Seoul vows support for Mt. Kumgang tourism program

Yonhap
12/6/2006
Byun Duk-kun

Unification Minister Lee Jong-seok returned to South Korea Wednesday after a two-day visit to North Korea aimed at rallying support for a cross-border tourism program criticized by the United States.

The South Korean government’s point man on North Korea arrived in the country’s eastern city of Goseong shortly after crossing the heavily-fortified border with North Korea around 5 p.m.

Lee was the highest-ranking South Korean official to visit the South Korean-developed tourist destination in Mount Geumgang since the communist North tested a nuclear device about two months ago.

The visit was geared towards meeting South Korean officials and businesspeople at the North Korean resort, but it followed Washington’s intensified criticism against the tourism program.

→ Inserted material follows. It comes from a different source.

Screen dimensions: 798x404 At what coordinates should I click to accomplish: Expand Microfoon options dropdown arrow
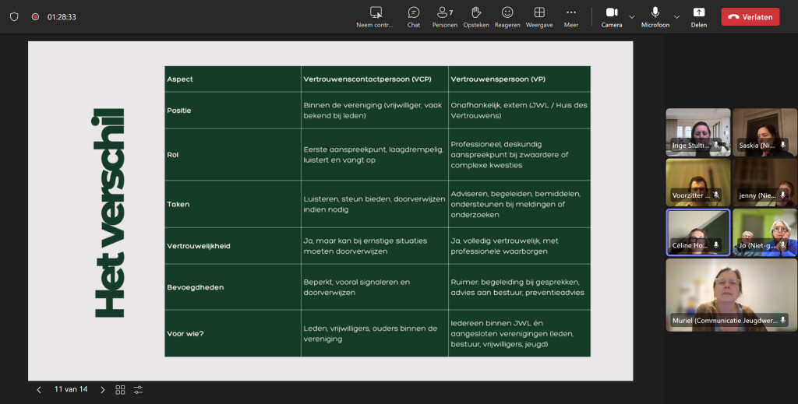coord(676,16)
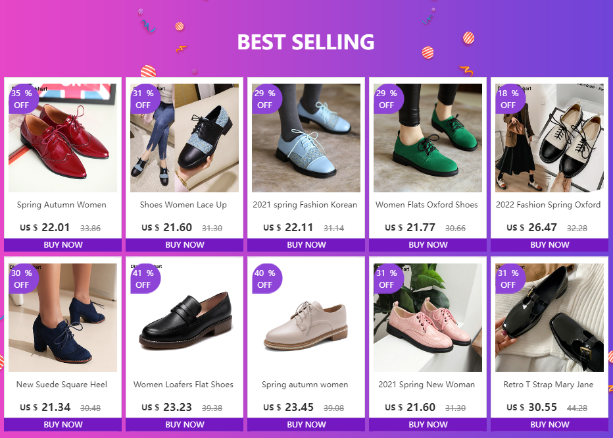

The United States had long opposed the inter-Korean tourism program, but never too explicitly. It asked the Seoul government to halt the country’s cross-border project with the North after Pyongyang conducted its first nuclear weapons test on Oct. 9.

The Mount Geumgang tourism program appears to be “designed to give money to North Korean authorities,” Assistant Secretary of State Christopher Hill said while traveling here in October.

Hill represents Washington in international negotiations aimed at persuading the North to abandon its nuclear ambitions. The talks are also attended by the two Koreas, Japan, China and Russia.

Seoul remained taciturn on the U.S. demand, only taking what U.S. critics called “eye-washing measures.”

The unification minister, however, said the tourism program must “continue” and “be developed further.”

“We must never take a break from trying to ease tension between the North and South Korea, no matter how difficult the times and conditions are,” the minister said while meeting with reporters at the North Korean resort,

“In that sense, these projects (with North Korea) must continue to be developed and widened,” he added.

Seoul was never expected to halt, let alone suspend, the tourism program, but the minister’s remarks come amid international efforts to punish the North for its nuclear test.

Shortly after the Oct. 9 test, the United Nations Security Council approved a resolution that prohibited the transfer to North Korea of any financial resources or assets that can benefit the communist nation’s nuclear and weapons of mass destruction programs.

Millions of dollars have been paid to Pyongyang since the Mount Geumgang resort opened in 1998, while Hyundai Asan, the South Korean developer of the resort, regularly pays large amounts of money to the North in the form of admission fees levied on South Korean tourists traveling there.

The South Korean government claims the money is unlikely to be used for the North’s nuclear or WMD programs, though it admits there is no way of knowing for certain.

The U.N. Security Council has yet to decide whether Seoul’s continued, and apparently renewed, support for the Mount Geumgang tourism program runs counter to its North Korea sanctions resolution.

“I believe no one can dispute the positive effects that the Mount Geumgang tourism program and the Kaesong industrial complex project have had on North-South relations,” said Lee.

The unification minister has offered to step down from his Cabinet post and is expected to be replaced next week by Lee Jae-joung, senior vice chairman of the presidential National Unification Advisory Council.

He was scheduled to arrive in Seoul later in the day.